Findings related to the second hypothesis that gender, SES, and hyperactivity/inattention, and the intersections of these characteristics, would moderate the relation between youth adversity and the latent growth factors were less certain. Notably, however, effect sizes for two intersectional effects were above half a standard deviation and were therefore considered to warrant discussion. At a broad level, moderation attributable to between group differences in intersectionality profiles could be inferred through model comparison. More specifically, moderation attributable to the characteristics that were used to classify individuals into intersectionality profiles was suggested for the intersectional effects of (i) gender by SES, suggesting a greater moderating effect of gender at a lower compared to a higher level of SES; and (ii) gender by SES by hyperactivity/inattention interaction, suggesting a greater moderating effect of gender and SES at a high compared to a low level of hyperactivity/inattention. It is possible that the broad, group-level differences (inferred by model comparison) may be reflective of some unmodeled characteristics in the data between the groups. As a hypothetical example, differences between the intersectionality profile groups could reflect characteristics at the school level that correlate with the characteristics of the groups. For instance, neurotypical individuals from higher SES backgrounds are more likely to attend grammar schools compared to nonselective schools than neurodivergent individuals from lower SES backgrounds (Burgess, Crawford, & Macmillan, Reference Burgess, Crawford and Macmillan2018). While speculative, since school information was not available for this sample, this example serves to illustrate why there could be moderation at the group-level that is not explicitly due to the variables that were modeled.
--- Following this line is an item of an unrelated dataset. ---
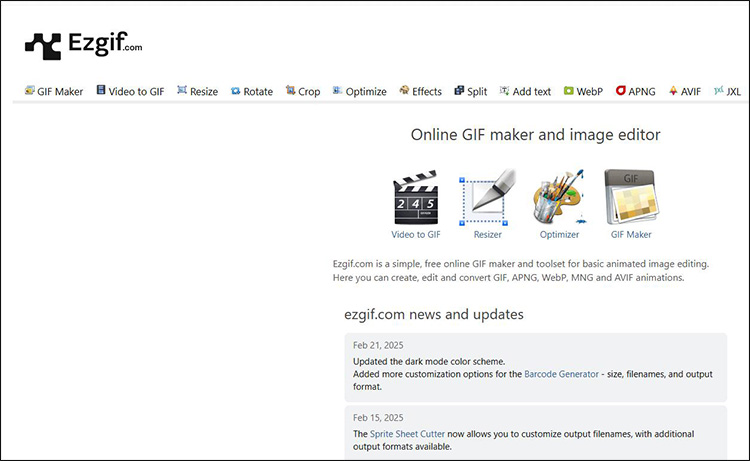750x461 pixels.
Task: Open the Split tool
Action: (x=471, y=91)
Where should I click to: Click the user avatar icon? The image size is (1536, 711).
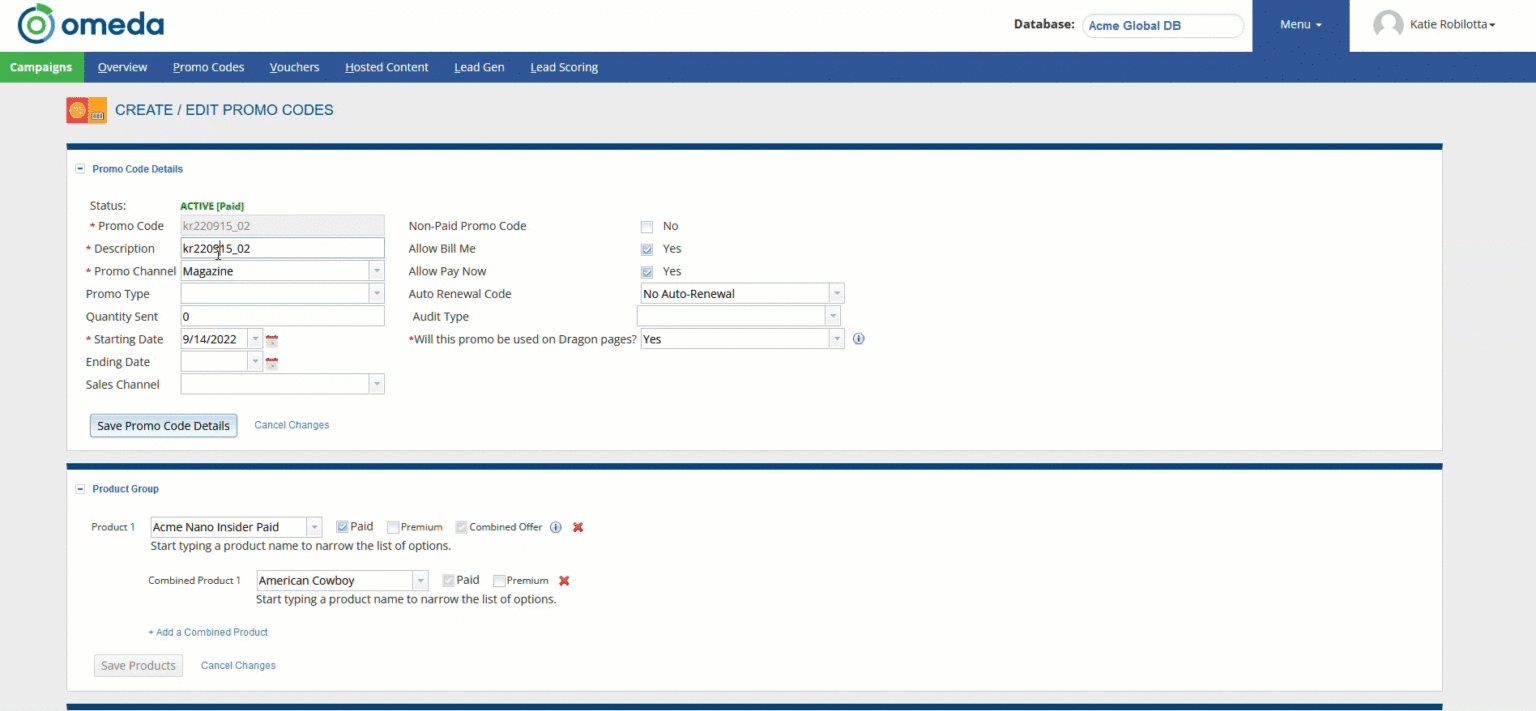point(1388,25)
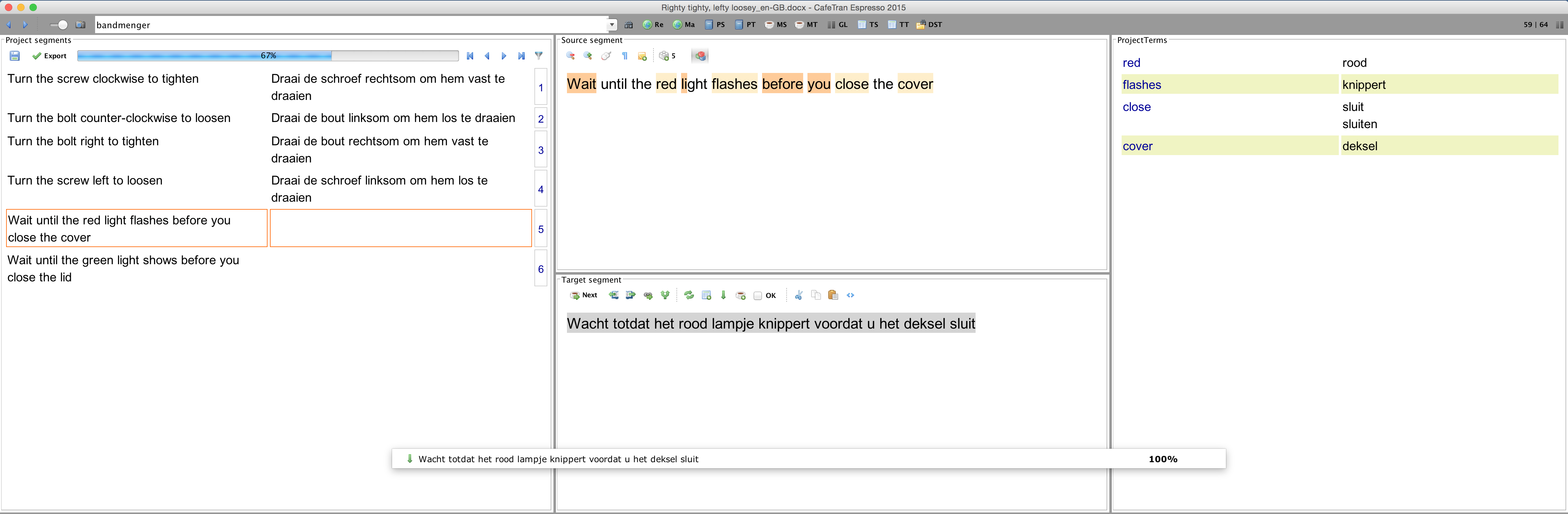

In terms of moderation attributable to intersectionality, while the statistical uncertainty in the estimates prompts caution in over-interpretation, the non-negligible effect sizes are notable. The interaction (intersectional) effects in the current study were specified as compound parameters. These estimates cannot be used in the same way that maximum likelihood estimates could be utilized, for example, in a priori power analysis to estimate sample size requirements in future studies (Hancock & French, Reference Hancock and French2013). It was nonetheless of interest to investigate the effects of increasing the current sample size. The results of post-hoc analyses suggested that doubling the sample size would result in greater statistical certainty in the two specific interaction effects discussed above [i) b = 0.512, 95% CI 0.110, 0.916; ii) b = −1.183, 95% CI −2.251, −0.240]. These pseudo power analyses give a crude estimate of the extent to which sample sizes may need to be increased in future studies, in samples with similar characteristics, to detect the moderating effects of intersectionality as conceptualized in the current study. Further consideration related to this point is noted in the methodological considerations section.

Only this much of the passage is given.